Given this disqualification by the Board, the FTC was correct in buttonholing NAWCAS’s anticompetitive activities.

Enforced.

SIMPSON, Circuit Judge

(dissenting) :

I respectfully dissent.

The majority today holds that the Federal Trade Commission properly relied upon the decision of the National Labor Relations Board in a collateral proceeding, Bambury Fashions, 1969, 179 NLRB 447, which also involved NAWCAS. In Bambury Fashions the Board concluded that NAWCAS was not qualified under the National Labor Relations Act to act as the statutory bargaining representative for certain traveling salesmen who potentially competed with employers by conducting trade shows. The majority concludes that the Commission could rely on this Board decision to hold that because NAWCAS may not act as a bargaining representative, it is not a “labor organization” entitled to the protection of the labor exemption to the federal antitrust laws. The basic holding of the majority is:

“The rationale behind this [the Commission’s] deference to the determination of the Board, is that labor’s cloak of immunity must be lined with the fact that the putative labor organization is — or could be — the bargaining representative for the employees in question. This is so because the antitrust laws yield only insofar as the union pursues legitimate subjects of collective bargaining. [citations omitted] If an organization cannot, under any set of circumstances, function as the collective bargaining agent of the employees of a particular employer, that organization may not transgress the employer’s right to unrestrained competition with impunity under the cloth of a labor label.” [citations omitted]

Majority opinion at 144.

The Commission’s syllogism, which the majority here endorses, is improper because the Board decided only that NAWCAS could not be a bargaining representative. It did not hold that NAWCAS was not a labor organization.

The core of the Board’s opinion in Bambury Fashions was:

“Finally, notwithstanding the fact that NAWCAS, as found by the Regional Director, satisfies the two part test of the statutory definition of a labor organization, we find that it is disqualified from acting as such because its interest in representing employee salesmen in the industry conflicts substantially with its primary interest in coordinating and strengthening the trade show activities of its affiliates.
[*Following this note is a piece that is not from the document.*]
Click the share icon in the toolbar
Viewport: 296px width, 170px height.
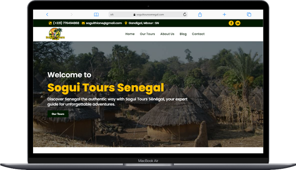pyautogui.click(x=200, y=14)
We agree with the Employers that NAWCAS in its trade show activities in behalf of independent contractor traveling salesmen members is engaged in the business of selling apparel in direct competition with apparel manufacturers.” 179 NLRB at 450.

In Bambury Fashions the Board applied its rule in Bausch & Lomb Optical Co., 1954, 108 NLRB 1555, that “ . . . the Union cannot perform its statutory function as bargaining representative if simultaneously it is an immediate business competitor of the particular employer whose employees it purports to represent.” Ibid, at 1562. Clearly then the Board’s holding in Bambury Fashions was no more than that NAWCAS was disqualified from acting as a bargaining representative, not that NAWCAS was not a labor organization.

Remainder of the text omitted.